Ghanaians like to brag that they have passed the point of no return in making their humid patch of West Africa a functioning democracy with all the perks that brings: a free and vibrant press, steady though slow economic growth, tourism. There is even a shopping mall with a multiplex cinema going up in Accra. With such obvious payoffs for adopting good governance, many Ghanaians say it is inconceivable that the country will turn back to the failed-state practices that have taken so many other African countries down the drain. "If anyone tried anything like a coup here, this place would immediately become ungovernable," says Kweku Sakyi Addo, the host of one of Ghana's innumerable political talk shows. "We've seen what happens in other African countries. There is no way people will put up with that here."
 
But for all the talk of what a model African country Ghana is, it is still, literally, dirt poor, which demonstrates just how removed Africa is from the proverbial rising tide of the global economy that is supposed to be lifting all boats. Ghana has a per capita income of $421 a year; most people survive here on $300 to $400. Ten-year-old girls still run barefoot up to stopped cars in the sweltering midday heat trying to sell anything they think will bring in money - from oranges to cell phone batteries to toilet paper. Street children still sleep on the median separating highway lanes.
 
 
While the Ghanaian government appears to have a clear idea of exactly what steps it must take to try to alleviate the huge divide between Accra's growing middle class and the country's rural poor, some goals are already slipping.

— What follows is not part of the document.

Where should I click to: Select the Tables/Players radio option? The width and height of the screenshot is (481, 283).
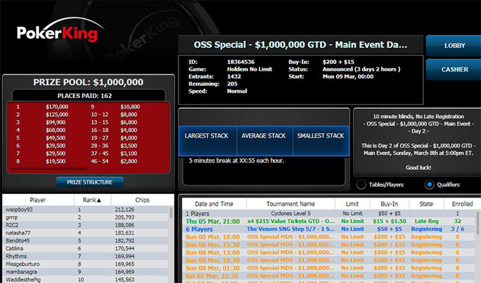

Child mortality rates, already high, increased in 2004; nobody seems to know why. A huge gender gap remains in primary-school education: Far more boys make it to school than girls.
 
Almost half of Ghana's national budget comes from foreign aid; Britain is its largest single-country donor. But the size of the country's budget, a scant $3 billion, supporting 20 million people, is testament to just how far Ghana still has to go, and just how much more it still needs to climb out of poverty. A proposal by Prime Minister Tony Blair of Britain for rich countries to increase their aid drastically to Africa in a Marshall Plan approach would be a huge step toward helping to bring the continent back into the folds of the rest of the world.
 
Ghana shows what a tough road this is going to be. But it also shows that bringing Africa back is eminently doable.